** WHAT IS REQUIRED **
Transcribe all of the entries, matching each one exactly.

** DATA FOR THIS TASK **
----------

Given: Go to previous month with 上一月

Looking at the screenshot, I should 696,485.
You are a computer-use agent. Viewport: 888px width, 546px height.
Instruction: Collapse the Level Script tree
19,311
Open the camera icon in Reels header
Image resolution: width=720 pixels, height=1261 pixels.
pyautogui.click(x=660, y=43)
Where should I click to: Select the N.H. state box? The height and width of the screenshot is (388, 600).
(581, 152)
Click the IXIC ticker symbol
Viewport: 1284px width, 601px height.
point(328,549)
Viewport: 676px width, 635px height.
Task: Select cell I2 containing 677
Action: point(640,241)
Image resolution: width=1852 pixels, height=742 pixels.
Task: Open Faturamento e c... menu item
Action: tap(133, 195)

----------

** ANSWER TO THIS EXERCISE **
Given: Go to previous month with 上一月

Looking at the screenshot, I should 696,485.
You are a computer-use agent. Viewport: 888px width, 546px height.
Instruction: Collapse the Level Script tree
19,311
Open the camera icon in Reels header
Image resolution: width=720 pixels, height=1261 pixels.
pyautogui.click(x=660, y=43)
Where should I click to: Select the N.H. state box? The height and width of the screenshot is (388, 600).
(581, 152)
Click the IXIC ticker symbol
Viewport: 1284px width, 601px height.
point(328,549)
Viewport: 676px width, 635px height.
Task: Select cell I2 containing 677
Action: point(640,241)
Image resolution: width=1852 pixels, height=742 pixels.
Task: Open Faturamento e c... menu item
Action: tap(133, 195)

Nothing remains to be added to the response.